## Written request
Reproduce the passage in the description of the West Midlands chair verbatim, from "Our chair is" to "of particular interest.".

Our chair is a nice example in cherrywood, and of very light construction, as these typically are. It is pegged at the usual places for a West Midlands chair. In addition, there are a number of pegs at the ends of the stretchers – these may be later additions attempting to stabilise loose joints. The seat is large and low, about 15 inches in height. Maximum height of the chair is about 40 inches. The seat edge protectors may not be original. The arms have a unusual dipped form. Aside from these features, there are a few other points of particular interest.

The arm supports, which pierce the side seat rails, are morticed into the otherwise unmodified upper side stretchers, and held in place with pegs. Often, on this type of chair, the stretcher is enlarged at the point where the arm support enters but, in this case, the stretcher is plain. This does make a link with John Boram’s attributed Clissett short-arm chair, which is built in the same way.

The arm supports are of interest because, like the other West Midlands chair recently discussed, they feature the taper and ball (half-ball) style that is an important aspect of the famous Clissett ladderback. Taken with other evidence, we are beginning to see that this was a feature that Clissett would have at least been aware of, and may well have used long before James MacLaren came along to influence the form of the ladderback.

The slats of the ladder back are very reminiscent of the Clissett ladderback, and similar to those seen on the Kerry chair referred to above. In fact, I’ve seen quite a few West Midlands short-arm chairs with this type of ladder back. Again, they show similarities to French chairs. What particularly interests me are the differences between these chairs and Clissett’s. Clissett’s chairs in the well-known Maclaren or Art Workers Guild style always have the slats shaped from the front, so that you can usually see the curved face running off to the top of each slat. The back of each slat is entirely flat. In contrast, in the chair we are discussing here, the shaping is at the front for the centre part of the slat, and at the back for the side parts.

## Data extract
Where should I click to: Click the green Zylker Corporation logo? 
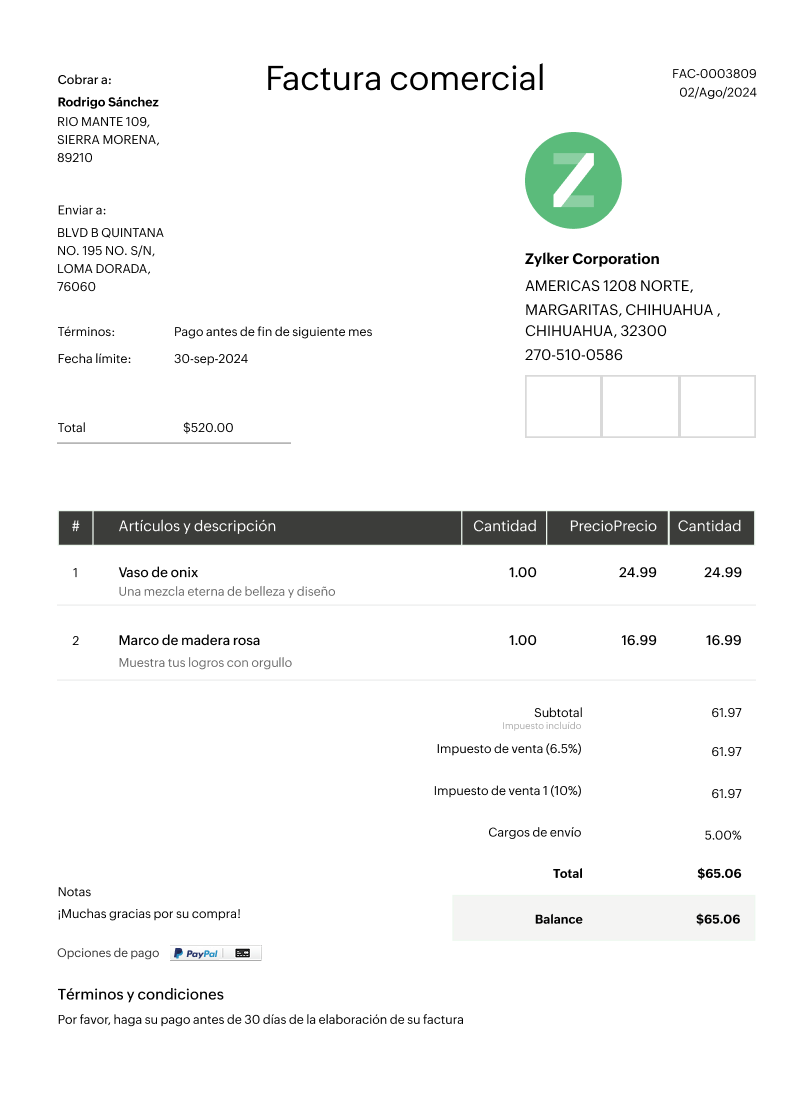[x=573, y=181]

## Answer to this exercise
Our chair is a nice example in cherrywood, and of very light construction, as these typically are. It is pegged at the usual places for a West Midlands chair. In addition, there are a number of pegs at the ends of the stretchers – these may be later additions attempting to stabilise loose joints. The seat is large and low, about 15 inches in height. Maximum height of the chair is about 40 inches. The seat edge protectors may not be original. The arms have a unusual dipped form. Aside from these features, there are a few other points of particular interest.